----- Dataset excerpts

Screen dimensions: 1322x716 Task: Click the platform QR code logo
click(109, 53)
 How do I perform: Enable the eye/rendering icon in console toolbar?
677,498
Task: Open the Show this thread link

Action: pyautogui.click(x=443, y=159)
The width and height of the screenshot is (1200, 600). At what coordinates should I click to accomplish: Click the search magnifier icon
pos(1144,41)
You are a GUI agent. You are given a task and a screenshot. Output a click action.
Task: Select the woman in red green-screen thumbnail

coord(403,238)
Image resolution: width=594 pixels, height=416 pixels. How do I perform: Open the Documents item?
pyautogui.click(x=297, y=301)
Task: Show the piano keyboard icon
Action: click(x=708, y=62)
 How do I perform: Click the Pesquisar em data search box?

----------

--- What you have to do ---
All that is wanted is the line with "The width and" and every later line in the entries, reproduced exactly.

--- Solution for this problem ---
The width and height of the screenshot is (1200, 600). At what coordinates should I click to accomplish: Click the search magnifier icon
pos(1144,41)
You are a GUI agent. You are given a task and a screenshot. Output a click action.
Task: Select the woman in red green-screen thumbnail

coord(403,238)
Image resolution: width=594 pixels, height=416 pixels. How do I perform: Open the Documents item?
pyautogui.click(x=297, y=301)
Task: Show the piano keyboard icon
Action: click(x=708, y=62)
 How do I perform: Click the Pesquisar em data search box?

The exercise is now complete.